The U.S. Supreme Court recently granted the Trump administration emergency relief allowing mass layoffs at the Department of Education to proceed for now. The Court unsigned order temporarily paused a lower court injunction that had required reinstatement of nearly 1,400 Education Department employees. The order enables the Department to issue termination notices while the broader legal battle continues.
Immediately following the decision, the Department notified affected employees their status would end August 1, attributing the cuts to “agency restructuring” rather than performance issues. The Supreme Court’s ruling was met with strong dissent: Justice Sonia Sotomayor, joined by Justices Kagan and Jackson, sharply condemned it, stating that the Court should be restraining executive overreach—not facilitating it. Sotomayor warned that the decision poses a serious threat to the constitutional separation of powers.

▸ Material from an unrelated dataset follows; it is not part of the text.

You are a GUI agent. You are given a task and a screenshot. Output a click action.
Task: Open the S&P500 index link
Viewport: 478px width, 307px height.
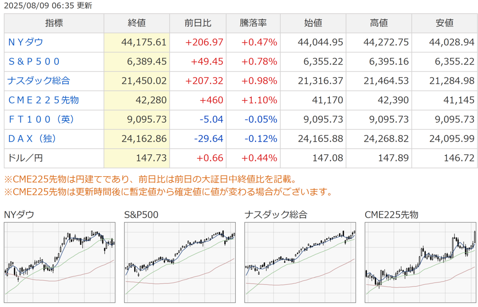(x=34, y=61)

Lower courts had previously blocked the layoffs. District Judge Myong Joun had issued a preliminary injunction, finding that the reductions would “likely cripple the department” and that the administration’s plan to dismantle or shift functions away from the Department overstepped its authority. The Justice Department appealed, arguing that the lower court had exceeded its jurisdiction. The Supreme Court’s decision does not settle whether the restructurings are lawful in the long term—it simply clears the way for them to proceed temporarily.
In the wake of the ruling, critics warned of severe consequences: loss of institutional capacity, dangers to federal civil rights enforcement, and damage to educational oversight functions. Legal challenges remain ongoing, and the ultimate legality of mass layoffs without congressional authorization is still subject to court scrutiny.